China stakes claim to the heart of the entire South China Sea in a grand loop — the “cow’s tongue” as the loop is called — surrounding these island groups from China’s Hainan Island south 1,200 miles to near Singapore and Malaysia. Trouble is, practical considerations govern the settlement of the border dispute, not the inflexible historical perceptions. Historical ‘claims’ often mislead. Iraq, for instance, asserted that Kuwait was previously under Ottoman rule and that Iraq ‘inherited’ the right to rule Kuwait from the Ottomans. Historians take pains to show that Kuwait was never a part of Iraq, and indeed that Kuwait was independent from the ancient Ottoman Empire, from which Iraq was later carved by colonial powers. The Qing dynasty, from its foundation in 1644 to its zenith in the 18th century, took part in massive expansion of Chinese territory to the west and south.
In the nineteenth century, with the expiry of the Qing dynasty — the ‘sick man of East Asia’ — China lost much of its territory—the southern tributaries of Nepal and Burma to Great Britain; Indochina to France; Taiwan and the tributaries of Korea and Sakhalin to Japan; and Mongolia, Amuria, and Ussuria to Russia, which interestingly became later the basis of its ‘historical’ claim to the vast sweep of land it once had. Unreconciled to many of these Qing territorial losses and guided thus by a ‘history’ of one-time possession or exploration, China picked up territorial disputes with all of its neighbours, though most of which have been settled by now. The trouble is it still makes unrealised territorial claims — the island of Taiwan, 45,000 square miles of territory in three parcels disputed with India, smaller border claims with other neighbours, and several sets of islands in the East China and South China seas.
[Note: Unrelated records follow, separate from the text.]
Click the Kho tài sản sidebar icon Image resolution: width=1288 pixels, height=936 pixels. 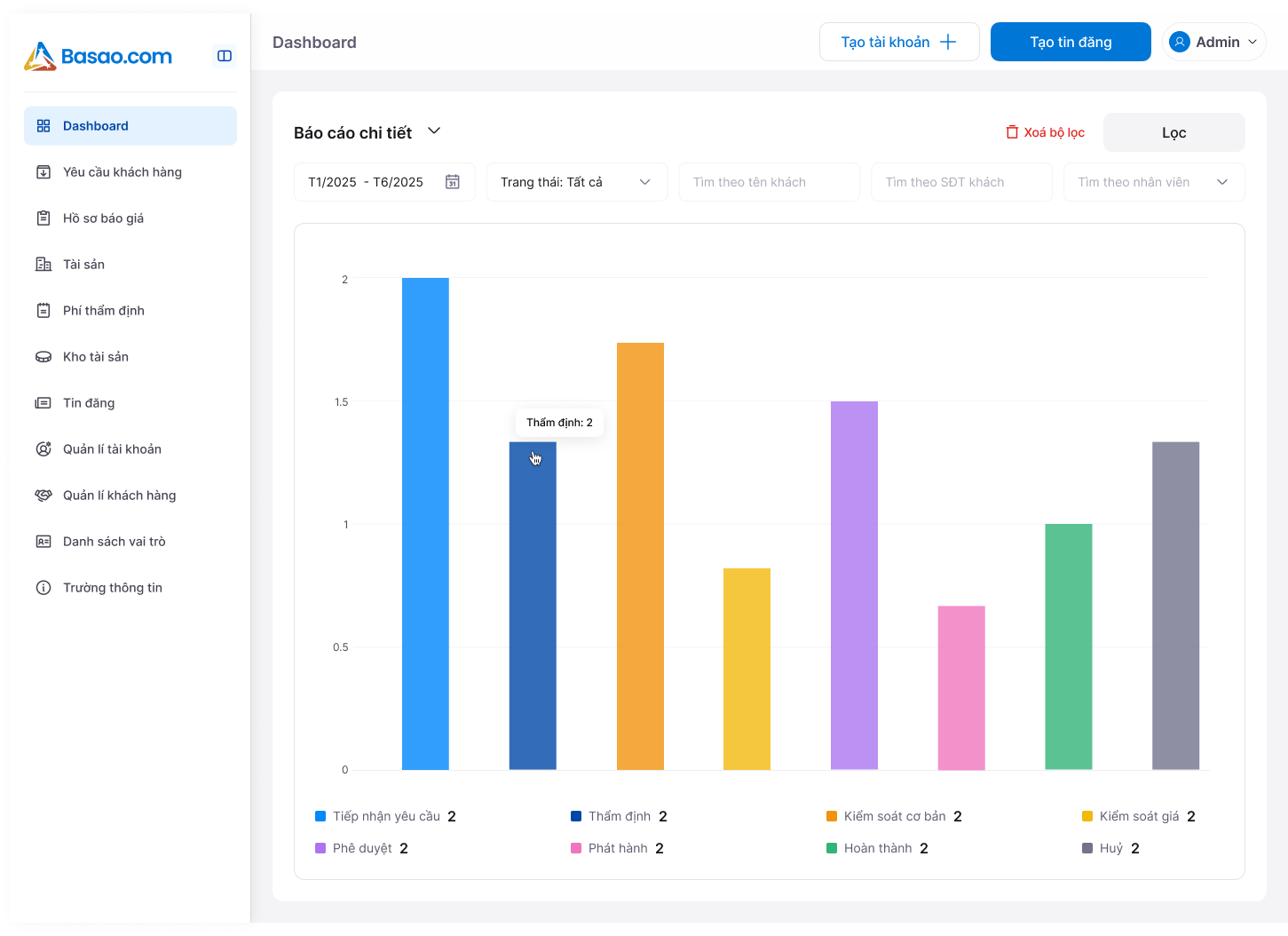(x=43, y=357)
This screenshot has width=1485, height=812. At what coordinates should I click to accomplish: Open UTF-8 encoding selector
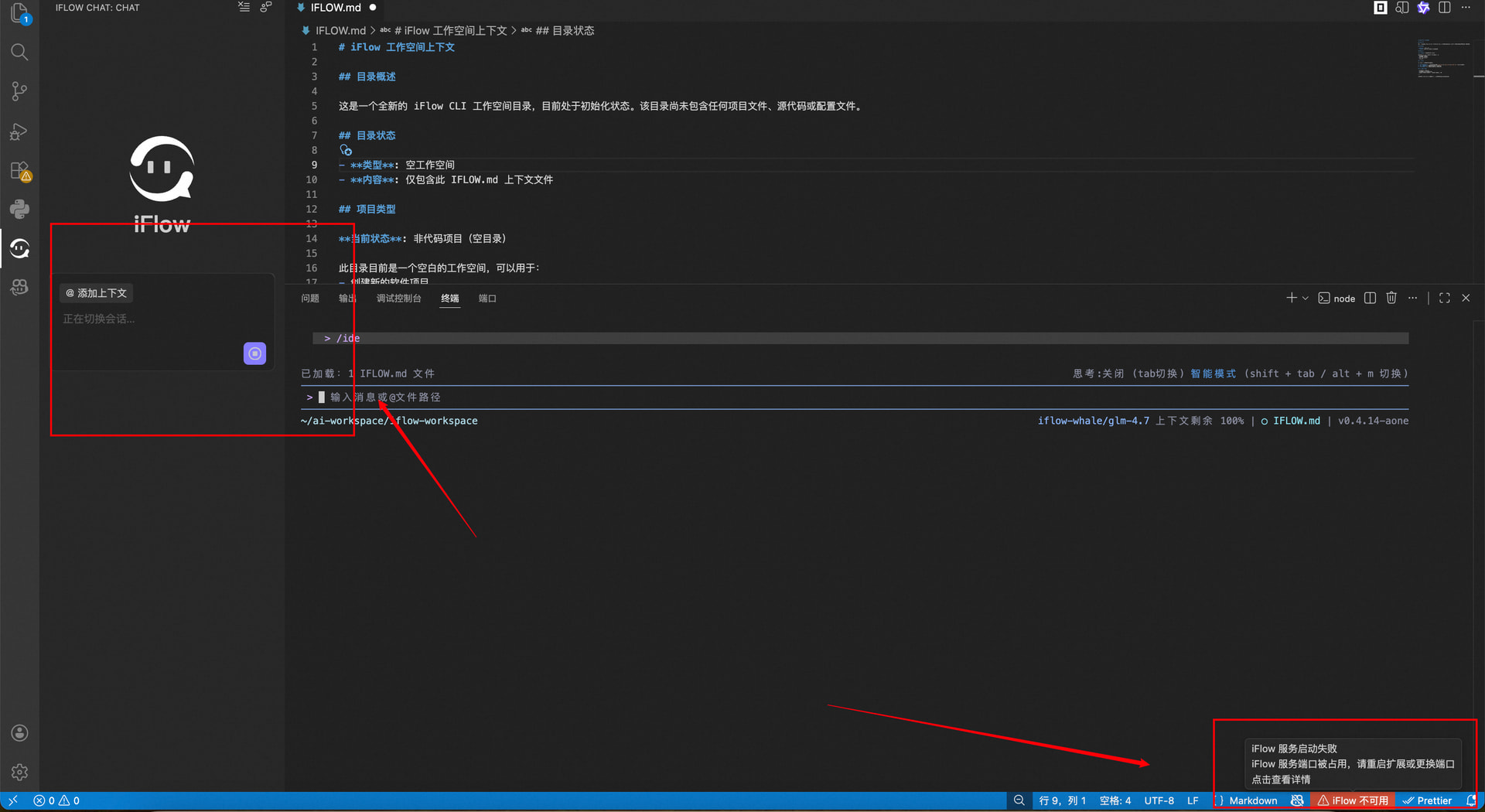pos(1159,800)
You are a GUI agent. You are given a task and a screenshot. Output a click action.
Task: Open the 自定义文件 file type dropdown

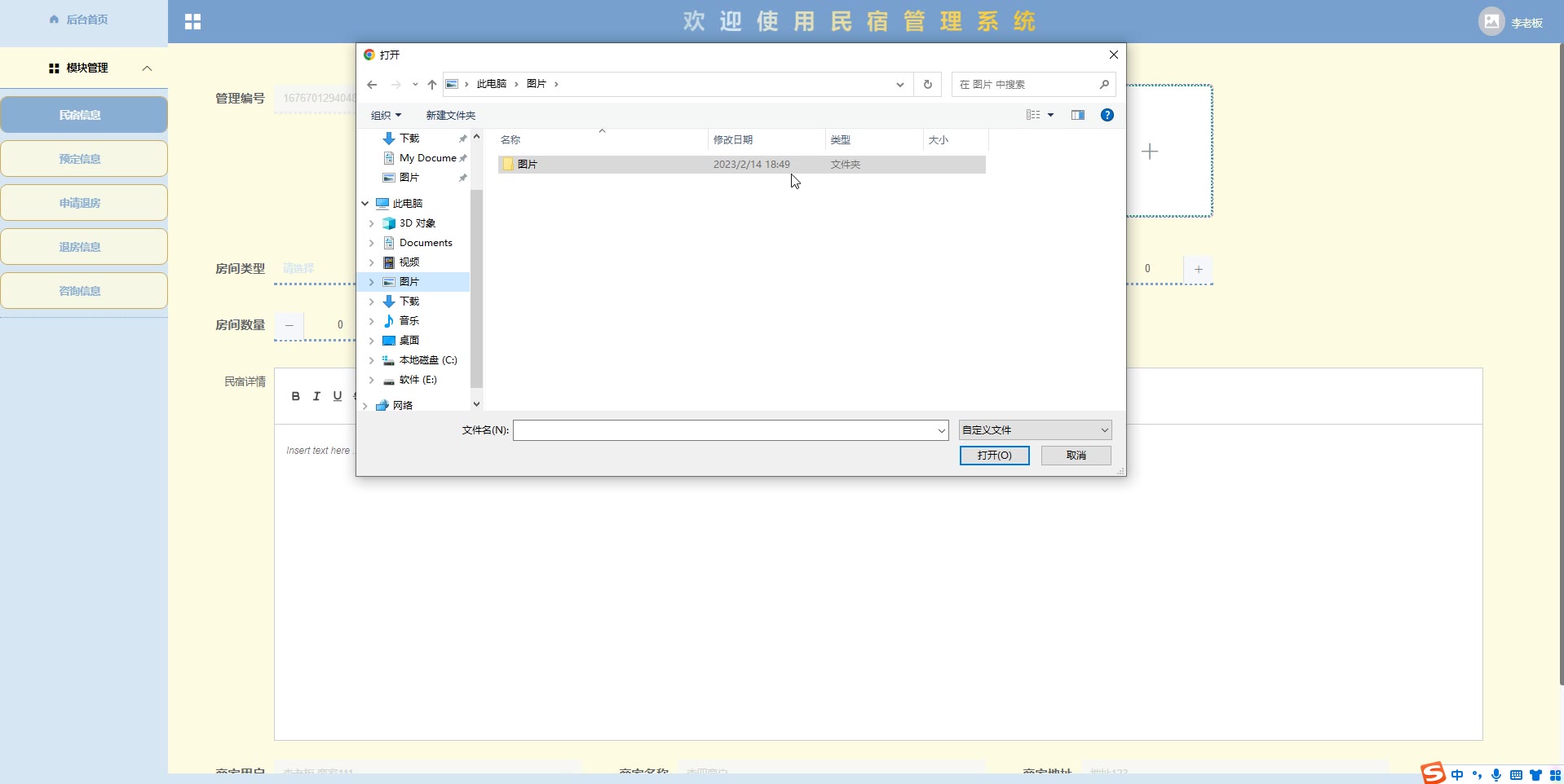tap(1035, 430)
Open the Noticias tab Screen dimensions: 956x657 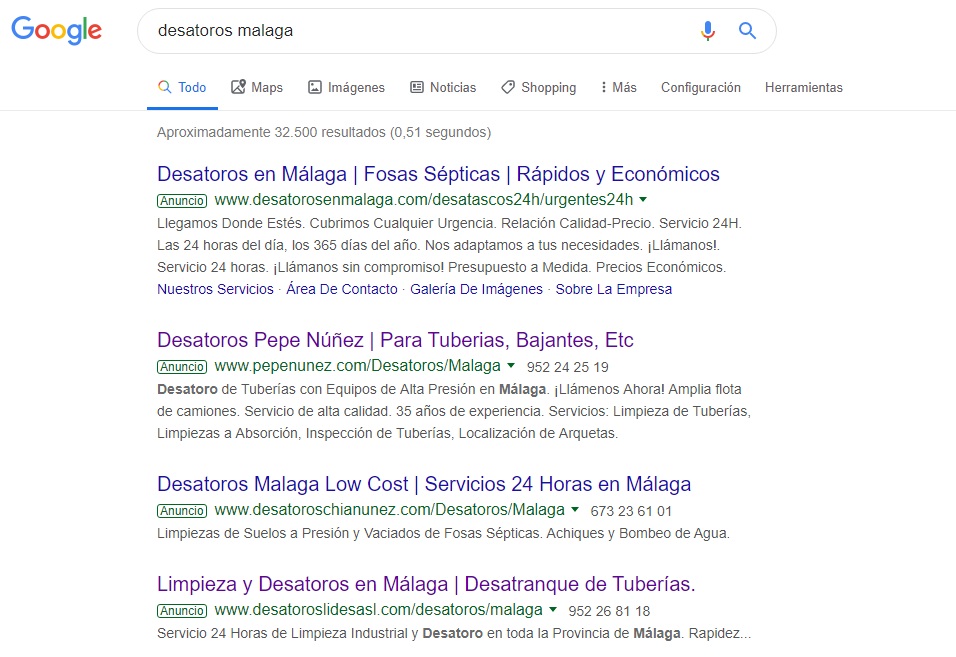pyautogui.click(x=443, y=87)
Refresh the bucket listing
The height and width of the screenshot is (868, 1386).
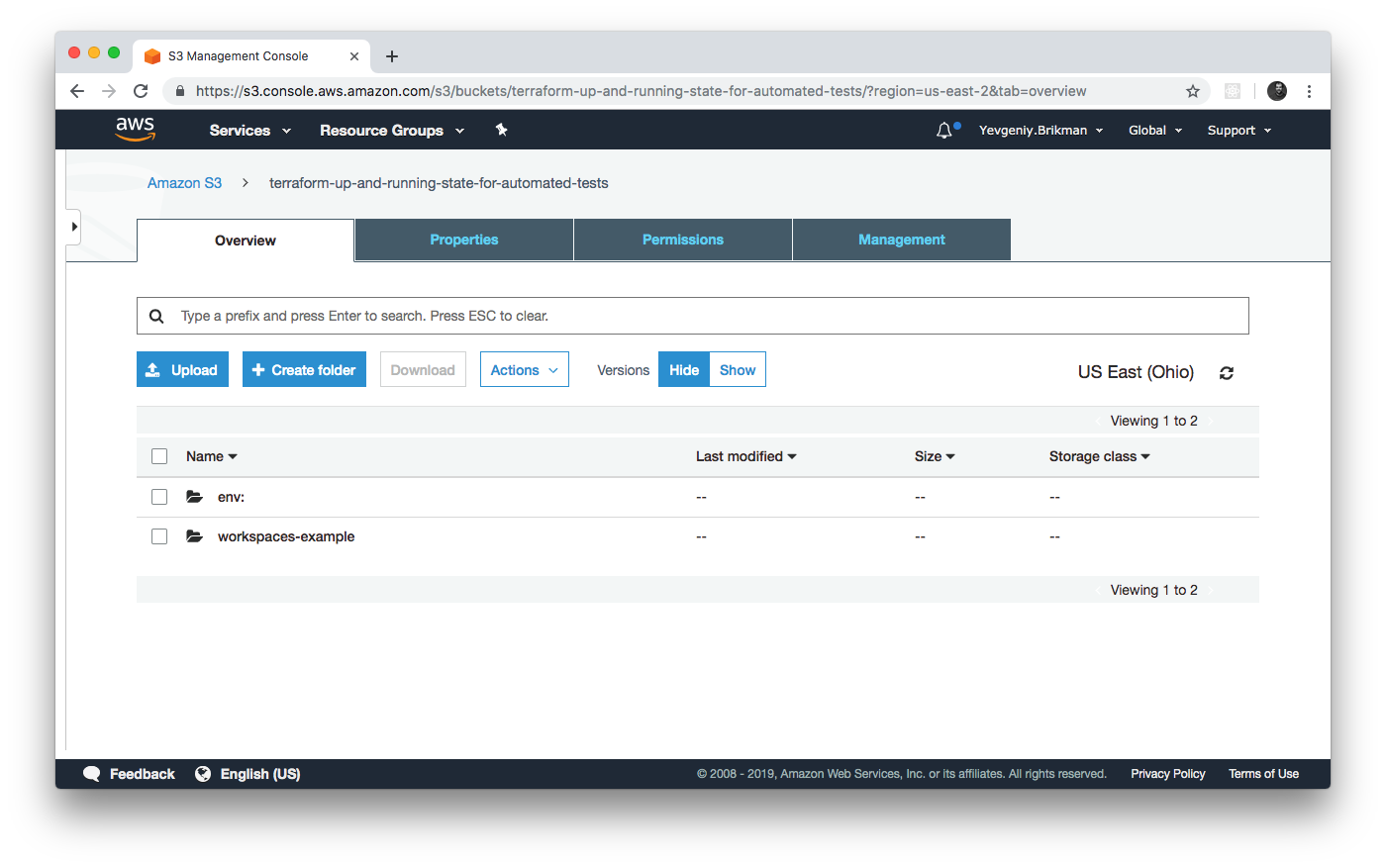tap(1227, 373)
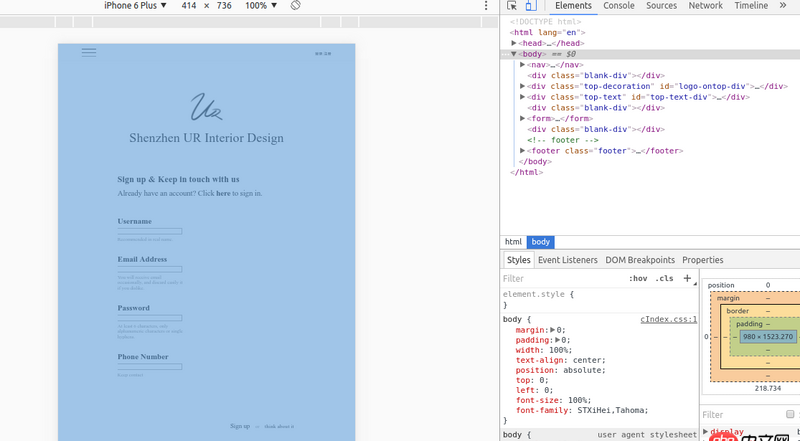Click the 'here' sign in link

pyautogui.click(x=223, y=193)
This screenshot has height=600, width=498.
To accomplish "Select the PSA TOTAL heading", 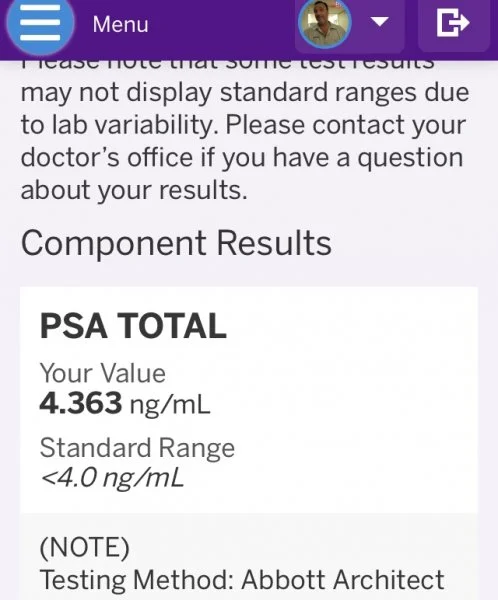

China needs to realise that its dogged intransigence runs counter to its doctrine of “peaceful rise” as it may well lead to the bandwagoning of nations under the US auspices locked in an adversarial relationship with it.
Besides its economic and political clout all through the Asian region, the US nurses defence relationships of multiple kinds around China’s immediate periphery with not only South Korea, Japan, Taiwan, the Philippines, Vietnam and Thailand, but also with India, Pakistan, Afghanistan, and Kyrgyzstan. Already the US with its Pacific Command headquarters in Honolulu, its giant military base on the Pacific island of Guam (6,000 miles from the continental US, but only 2,000 miles from China) and its dominating naval presence in the South and East China Seas breathes down China’s neck. Alongside shelving sovereignty disputes in the East and South China Seas and minimising tensions with ASEAN and with Japan, China’s calling card should be to emphasise multilateral diplomacy and economic integration with its neighbours.